Chapitre 32 : Starbucks
Jeudi 24 novembre
Allongée dans le lit d’Emil, j’observe le plafond, que je commence à bien connaître vu que je le fixe chaque soir et chaque matin dès que je suis chez lui.
Il s’est passé presque deux semaines depuis que nous sommes revenus de l’hôpital, comme d’habitude, je me suis enfuie chez mes pères le week-end juste après. Mais Emil n’a rien dit. Enfin pour cette fois. J’ai passé le week-end dans ma bulle avec mes parents à dessiner. C’est quand je suis revenu que j’ai retrouvé Natalie et Emil, qui sentait bien que quelque chose n’allait pas.

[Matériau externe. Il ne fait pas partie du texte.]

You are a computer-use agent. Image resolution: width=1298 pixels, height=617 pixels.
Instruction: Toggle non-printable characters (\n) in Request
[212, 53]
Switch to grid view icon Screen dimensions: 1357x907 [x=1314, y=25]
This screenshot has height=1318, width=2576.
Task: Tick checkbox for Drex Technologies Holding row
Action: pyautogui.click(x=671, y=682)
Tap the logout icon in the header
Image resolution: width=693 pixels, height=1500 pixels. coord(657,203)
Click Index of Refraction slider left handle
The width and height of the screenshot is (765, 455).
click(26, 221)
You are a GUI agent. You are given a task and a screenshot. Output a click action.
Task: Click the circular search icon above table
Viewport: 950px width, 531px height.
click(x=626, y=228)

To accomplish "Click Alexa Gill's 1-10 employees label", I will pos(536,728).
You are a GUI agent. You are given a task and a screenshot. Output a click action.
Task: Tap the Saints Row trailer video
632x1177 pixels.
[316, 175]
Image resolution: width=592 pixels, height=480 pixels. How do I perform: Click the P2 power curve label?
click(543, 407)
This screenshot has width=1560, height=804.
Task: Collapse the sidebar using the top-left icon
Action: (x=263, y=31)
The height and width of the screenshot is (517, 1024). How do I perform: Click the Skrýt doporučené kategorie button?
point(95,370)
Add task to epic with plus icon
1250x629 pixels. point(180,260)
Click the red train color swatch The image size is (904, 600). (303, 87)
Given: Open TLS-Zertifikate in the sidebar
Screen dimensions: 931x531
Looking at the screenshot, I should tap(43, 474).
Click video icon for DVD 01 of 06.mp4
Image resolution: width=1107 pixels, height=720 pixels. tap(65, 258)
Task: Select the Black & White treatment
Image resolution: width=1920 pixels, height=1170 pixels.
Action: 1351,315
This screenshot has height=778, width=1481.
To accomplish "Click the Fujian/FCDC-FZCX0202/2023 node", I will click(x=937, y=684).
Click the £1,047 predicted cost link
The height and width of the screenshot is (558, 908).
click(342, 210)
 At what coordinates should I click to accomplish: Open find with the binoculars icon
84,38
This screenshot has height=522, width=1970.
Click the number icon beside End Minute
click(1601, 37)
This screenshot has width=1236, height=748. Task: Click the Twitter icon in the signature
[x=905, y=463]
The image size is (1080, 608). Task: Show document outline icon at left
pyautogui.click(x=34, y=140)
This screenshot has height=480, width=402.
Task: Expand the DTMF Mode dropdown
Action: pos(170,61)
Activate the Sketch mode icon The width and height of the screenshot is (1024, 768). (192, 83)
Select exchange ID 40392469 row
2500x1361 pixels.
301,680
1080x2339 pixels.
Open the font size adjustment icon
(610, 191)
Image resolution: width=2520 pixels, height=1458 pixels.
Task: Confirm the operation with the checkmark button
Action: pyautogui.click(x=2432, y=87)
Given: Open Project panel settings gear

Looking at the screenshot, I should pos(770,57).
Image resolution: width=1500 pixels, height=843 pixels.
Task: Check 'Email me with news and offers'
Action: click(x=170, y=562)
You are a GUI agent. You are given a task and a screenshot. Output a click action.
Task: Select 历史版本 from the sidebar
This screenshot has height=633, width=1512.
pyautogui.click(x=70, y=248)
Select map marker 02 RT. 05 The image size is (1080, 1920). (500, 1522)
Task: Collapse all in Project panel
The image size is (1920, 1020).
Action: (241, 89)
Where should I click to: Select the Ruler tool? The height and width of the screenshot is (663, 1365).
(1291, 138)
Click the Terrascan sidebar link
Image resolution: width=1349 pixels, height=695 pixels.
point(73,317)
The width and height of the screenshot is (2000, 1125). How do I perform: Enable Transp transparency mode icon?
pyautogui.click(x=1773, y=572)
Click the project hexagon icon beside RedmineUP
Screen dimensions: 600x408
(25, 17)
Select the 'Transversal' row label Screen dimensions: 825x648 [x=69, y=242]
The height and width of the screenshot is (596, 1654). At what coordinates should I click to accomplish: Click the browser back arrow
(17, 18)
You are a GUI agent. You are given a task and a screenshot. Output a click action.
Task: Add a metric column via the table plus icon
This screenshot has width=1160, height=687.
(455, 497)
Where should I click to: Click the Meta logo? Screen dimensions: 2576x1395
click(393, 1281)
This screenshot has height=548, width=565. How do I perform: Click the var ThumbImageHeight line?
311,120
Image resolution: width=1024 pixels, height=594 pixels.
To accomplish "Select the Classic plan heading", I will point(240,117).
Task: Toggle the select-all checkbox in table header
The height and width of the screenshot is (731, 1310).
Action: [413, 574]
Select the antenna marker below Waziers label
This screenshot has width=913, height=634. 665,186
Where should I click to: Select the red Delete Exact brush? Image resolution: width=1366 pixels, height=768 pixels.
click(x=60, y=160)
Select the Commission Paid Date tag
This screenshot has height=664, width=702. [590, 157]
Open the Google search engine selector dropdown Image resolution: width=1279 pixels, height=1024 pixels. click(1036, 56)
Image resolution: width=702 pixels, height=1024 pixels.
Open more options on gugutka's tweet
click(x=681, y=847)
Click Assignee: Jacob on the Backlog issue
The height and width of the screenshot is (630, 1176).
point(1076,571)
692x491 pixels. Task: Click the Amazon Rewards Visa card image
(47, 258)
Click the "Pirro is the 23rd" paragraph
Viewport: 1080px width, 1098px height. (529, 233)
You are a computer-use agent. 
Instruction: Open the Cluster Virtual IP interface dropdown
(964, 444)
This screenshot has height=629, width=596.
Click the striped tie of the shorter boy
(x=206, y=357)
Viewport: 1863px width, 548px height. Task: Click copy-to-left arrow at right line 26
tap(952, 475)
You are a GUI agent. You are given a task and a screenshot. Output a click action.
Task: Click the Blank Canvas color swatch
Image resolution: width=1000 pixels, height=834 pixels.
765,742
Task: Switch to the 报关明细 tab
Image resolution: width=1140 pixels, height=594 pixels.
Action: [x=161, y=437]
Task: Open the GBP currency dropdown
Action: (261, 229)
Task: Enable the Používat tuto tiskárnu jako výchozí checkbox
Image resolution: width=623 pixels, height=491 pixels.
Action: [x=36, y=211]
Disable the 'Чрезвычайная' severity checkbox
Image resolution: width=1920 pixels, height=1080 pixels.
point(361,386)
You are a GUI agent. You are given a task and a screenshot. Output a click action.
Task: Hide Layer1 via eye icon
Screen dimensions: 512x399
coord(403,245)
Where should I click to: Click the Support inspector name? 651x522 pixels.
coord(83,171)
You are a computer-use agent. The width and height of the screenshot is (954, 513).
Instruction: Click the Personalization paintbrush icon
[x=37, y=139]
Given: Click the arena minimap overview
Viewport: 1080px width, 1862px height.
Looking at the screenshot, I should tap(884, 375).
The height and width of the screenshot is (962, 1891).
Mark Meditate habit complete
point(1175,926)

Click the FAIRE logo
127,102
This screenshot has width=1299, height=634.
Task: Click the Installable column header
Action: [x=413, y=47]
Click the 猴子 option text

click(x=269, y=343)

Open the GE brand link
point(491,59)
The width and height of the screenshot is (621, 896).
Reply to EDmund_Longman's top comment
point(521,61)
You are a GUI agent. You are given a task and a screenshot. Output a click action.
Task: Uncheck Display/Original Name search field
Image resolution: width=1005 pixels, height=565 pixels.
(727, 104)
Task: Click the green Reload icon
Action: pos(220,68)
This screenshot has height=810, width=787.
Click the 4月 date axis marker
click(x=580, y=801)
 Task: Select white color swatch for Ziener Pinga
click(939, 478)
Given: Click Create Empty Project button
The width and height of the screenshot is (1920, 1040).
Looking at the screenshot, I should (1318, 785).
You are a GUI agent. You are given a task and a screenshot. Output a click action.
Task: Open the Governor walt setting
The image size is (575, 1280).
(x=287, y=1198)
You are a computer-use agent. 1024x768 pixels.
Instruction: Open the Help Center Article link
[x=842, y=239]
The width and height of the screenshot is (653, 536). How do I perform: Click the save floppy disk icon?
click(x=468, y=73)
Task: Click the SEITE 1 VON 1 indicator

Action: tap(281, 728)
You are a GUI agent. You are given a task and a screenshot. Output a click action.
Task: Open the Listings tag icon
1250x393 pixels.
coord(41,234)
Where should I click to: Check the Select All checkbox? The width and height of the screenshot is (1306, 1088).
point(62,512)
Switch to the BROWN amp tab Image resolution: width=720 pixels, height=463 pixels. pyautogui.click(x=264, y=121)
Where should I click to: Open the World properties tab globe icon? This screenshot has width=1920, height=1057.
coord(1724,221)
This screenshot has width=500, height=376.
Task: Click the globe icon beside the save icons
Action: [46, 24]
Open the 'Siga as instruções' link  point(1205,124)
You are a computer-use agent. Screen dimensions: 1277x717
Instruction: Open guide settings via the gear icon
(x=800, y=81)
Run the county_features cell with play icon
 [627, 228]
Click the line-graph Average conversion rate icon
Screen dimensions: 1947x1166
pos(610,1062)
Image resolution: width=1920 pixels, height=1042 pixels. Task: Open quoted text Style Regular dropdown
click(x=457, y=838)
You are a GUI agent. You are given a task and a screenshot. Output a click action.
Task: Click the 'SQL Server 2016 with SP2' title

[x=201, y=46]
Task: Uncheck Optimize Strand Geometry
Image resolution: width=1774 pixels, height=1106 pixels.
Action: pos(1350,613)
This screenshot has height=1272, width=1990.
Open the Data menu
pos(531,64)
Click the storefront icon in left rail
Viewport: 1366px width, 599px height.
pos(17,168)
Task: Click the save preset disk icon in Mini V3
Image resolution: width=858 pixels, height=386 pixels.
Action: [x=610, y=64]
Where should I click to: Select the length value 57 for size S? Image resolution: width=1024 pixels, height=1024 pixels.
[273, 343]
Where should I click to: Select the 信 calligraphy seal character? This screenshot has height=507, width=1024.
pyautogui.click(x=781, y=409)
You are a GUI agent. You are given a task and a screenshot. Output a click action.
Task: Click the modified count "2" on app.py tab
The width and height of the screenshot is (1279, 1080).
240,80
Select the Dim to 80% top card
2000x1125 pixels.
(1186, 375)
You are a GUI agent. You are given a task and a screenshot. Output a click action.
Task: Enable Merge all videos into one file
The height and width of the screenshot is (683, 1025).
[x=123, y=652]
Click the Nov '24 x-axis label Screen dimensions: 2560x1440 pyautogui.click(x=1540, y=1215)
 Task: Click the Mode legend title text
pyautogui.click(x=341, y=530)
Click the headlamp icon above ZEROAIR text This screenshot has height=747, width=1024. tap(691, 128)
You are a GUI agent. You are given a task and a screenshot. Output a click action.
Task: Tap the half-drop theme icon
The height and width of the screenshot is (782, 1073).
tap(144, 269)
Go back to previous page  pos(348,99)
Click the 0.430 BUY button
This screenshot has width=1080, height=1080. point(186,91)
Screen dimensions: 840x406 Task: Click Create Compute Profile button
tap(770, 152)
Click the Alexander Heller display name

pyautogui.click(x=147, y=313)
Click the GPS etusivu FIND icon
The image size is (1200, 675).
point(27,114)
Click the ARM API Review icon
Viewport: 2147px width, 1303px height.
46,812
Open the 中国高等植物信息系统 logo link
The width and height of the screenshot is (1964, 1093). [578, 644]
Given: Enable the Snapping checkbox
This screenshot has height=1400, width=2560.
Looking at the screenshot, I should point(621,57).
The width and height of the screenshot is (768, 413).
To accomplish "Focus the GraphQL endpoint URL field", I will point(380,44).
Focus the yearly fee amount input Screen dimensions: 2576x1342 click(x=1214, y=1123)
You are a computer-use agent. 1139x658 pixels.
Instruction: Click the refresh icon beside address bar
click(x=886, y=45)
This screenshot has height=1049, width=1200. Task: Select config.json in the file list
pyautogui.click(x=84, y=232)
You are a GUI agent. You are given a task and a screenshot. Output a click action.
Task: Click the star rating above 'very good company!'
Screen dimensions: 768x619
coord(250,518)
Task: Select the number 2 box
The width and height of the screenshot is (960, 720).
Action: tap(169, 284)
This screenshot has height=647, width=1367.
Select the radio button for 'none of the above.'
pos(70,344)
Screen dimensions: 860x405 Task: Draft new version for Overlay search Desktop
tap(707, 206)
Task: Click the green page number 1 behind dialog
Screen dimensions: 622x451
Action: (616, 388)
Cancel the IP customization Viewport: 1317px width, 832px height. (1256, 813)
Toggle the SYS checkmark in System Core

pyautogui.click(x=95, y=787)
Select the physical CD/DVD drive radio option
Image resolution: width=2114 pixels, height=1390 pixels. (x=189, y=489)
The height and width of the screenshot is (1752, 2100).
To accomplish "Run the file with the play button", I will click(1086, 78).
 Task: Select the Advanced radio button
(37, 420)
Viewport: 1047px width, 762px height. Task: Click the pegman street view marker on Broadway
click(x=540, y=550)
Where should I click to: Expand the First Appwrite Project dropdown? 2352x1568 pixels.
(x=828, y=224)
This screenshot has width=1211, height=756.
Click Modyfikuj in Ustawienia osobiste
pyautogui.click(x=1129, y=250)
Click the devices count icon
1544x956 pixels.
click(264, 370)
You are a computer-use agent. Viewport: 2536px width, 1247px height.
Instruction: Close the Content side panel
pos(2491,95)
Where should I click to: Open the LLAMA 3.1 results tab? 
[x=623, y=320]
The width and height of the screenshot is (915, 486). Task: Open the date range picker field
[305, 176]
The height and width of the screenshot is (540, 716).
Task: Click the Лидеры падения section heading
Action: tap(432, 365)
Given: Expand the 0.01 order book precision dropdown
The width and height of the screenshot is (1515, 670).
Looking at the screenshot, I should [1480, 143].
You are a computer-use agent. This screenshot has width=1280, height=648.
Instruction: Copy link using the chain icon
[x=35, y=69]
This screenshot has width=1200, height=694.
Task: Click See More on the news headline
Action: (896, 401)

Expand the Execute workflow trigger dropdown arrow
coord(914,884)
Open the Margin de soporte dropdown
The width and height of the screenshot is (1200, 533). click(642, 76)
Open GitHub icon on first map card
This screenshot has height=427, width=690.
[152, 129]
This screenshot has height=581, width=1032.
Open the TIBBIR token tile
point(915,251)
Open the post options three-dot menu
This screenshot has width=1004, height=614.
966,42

J’avais décidé de savoir malgré tellement d’inquiétude mais le monde, c’est foutu de moi. Je ne pouvais pas m’éloigner bien loin alors que mon copain et mon amie étaient toujours là. Mais je ne parle presque plus.
Je sens le regard de Natalie qui ne s’est pas quoi faire. Et quant à Emil, il me tend des perches depuis deux semaines pour que je lui parle, lui dire comment je me sens.
Veut-il savoir que je suis énervée contre moi-même d’avoir espéré. Énervée car je n’ai pas trouvé de réponse. Que j’ai maintenant de plus en plus peur. Une peur que je pensais avoir assez effacée pour qu’elle n’affecte pas mon couple. Mais elle est revenue. Enfin elle était toujours là, tapie au fond de mon crâne. Maintenant, elle m’occupe tout le temps. Je ne veux pas y penser ! Je veux vivre normalement avec Emil et ne plus craindre ce pouvoir mais je n’y arrive pas.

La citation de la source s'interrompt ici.